第4話 その魔物、ドラゴンにて

轟々と降り注ぐ雨のなか、エルは目覚めた。

パチリと瞬きをしてから伸びをする。「う〜ん、、、寝たいなぁ、」

(メルンたちまだ寝てるからいいか)とまた眠ってしまった。

「おぉぉきぃろぉ」

金髪の少年がエルの前に立っている。エルとの身長差は10cmほど、声は少し低く、変声期も終りを迎える青々しい年頃であろう。

「・・・・ドスッ、」

「ぐふぉ、やりやがったな!」

エルはいつものことながら懲りない兄に突きを食らわした。

「うるせぇ、自分から起きるわ勝手に起こすんじゃねぇ」

「起きてなかっただろ、」

「そんなんわからんだろ、勝手なこ、、」

あいつの頭どうなってんだ、思慮が足りん。と説教しようとしていたところに予感していた母の声が聞こえてきた。

「ご飯よぉぉ〜」

「、、、二度とすんなよ」

兄のメルンはその言葉を気にもとめずそそくさとご飯を食べにいってしまった。

「無視すんなぁ!」

反省もしない兄に苛立ちながらエルも朝食に向かったのであった。

グルァ。

俺はドラゴン。名前はまだない。気高き一族の末裔にして、最強の宿命を背負わされている。   それなのに、不甲斐ないことに4日前のこと、、無限を食べるドラゴンノンエアーリンと仲間たちと戦っているときに食べられてしまい、人間の群れの中に突然飛ばされてしまった。急なことで混乱してしまった私は全方からの攻撃に対応できず、気絶させられ、売り飛ばされたんだ。

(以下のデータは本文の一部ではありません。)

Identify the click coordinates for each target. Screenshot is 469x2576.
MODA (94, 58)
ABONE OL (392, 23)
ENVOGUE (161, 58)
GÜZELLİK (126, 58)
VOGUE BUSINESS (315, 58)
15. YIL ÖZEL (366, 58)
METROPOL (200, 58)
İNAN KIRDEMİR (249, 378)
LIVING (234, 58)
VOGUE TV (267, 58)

とても焦ったが、運が良かった。いいこと続きで何故かここにいるわけだ。迷ってきたまだ12くらいの小僧が来ただけで焦って鍵を外しやがるし、小僧は俺を手なづけ用途でもしていたのだろう、結局俺を見逃す羽目になった。思えば可愛そうだがありがたいやつだったな、、。

◇◇◇

ハッハッ、、フゥッ、、、ハッハッ

飛ぶのならば高い崖の上がいい、周りが見渡せるし、飛距離も伸びる。

そろそろか、、、

、、着いた。

山がきれいだ。森ばかり進んでいたから、急に景色に晴れられるとびっくりするな。川も流れている。魚が食べたいなぁ、、、ってそんなことを思っているときではない。今にも帰らないと心配をかけてしまうからな。銀色の鱗で覆われた全身をくねるように曲げ、左右を見るがどこにも竜は見当たらない。それもそうかもしれない、俺はあの大喰らいノンエアーリンに飛ばされたんだ。一生再開できない可能性もある。、、そう思ったら心配になるけど、とりあえず故郷のある北に向かうことにした。

  ー飛ぼうとして、翼を広げ、足を踏ん張ったときだった。

「みつけたぁぁあぁ」

驚いて振り返るとそこにいたのは例の小僧。まだ懲りないか、、、。

そのまま無視して飛ぼうと踏ん張る。体が前かがみになり、空気の水滑るかのように風に乗る。

 ミアは一瞬唖然とした、だって見つけた途端に飛び立ってしまったんだから。

待ちに待ったドラゴン、きっと音を感じているかもしれないぞと少しの期待を募らせていただけに、辛くなって鼻がツンとしたが、同時に募っていた愛着も姿を見せる。

ミアは一歩前へ出て大きな声で叫けび、手を降った「このお肉は、もうやる!」。

肉は回転しながら中を舞う。ドラゴンは大した力も込めずに投げられたパスに呆れたが、ちゃんと取りに行った。落ちる地点に急降下し、崖直前で急上昇した。うぉお、ちょっと近すぎたな。書いた冷や汗を吹き飛ばしながら、ドラゴンは北へどんどん小さくなっていった。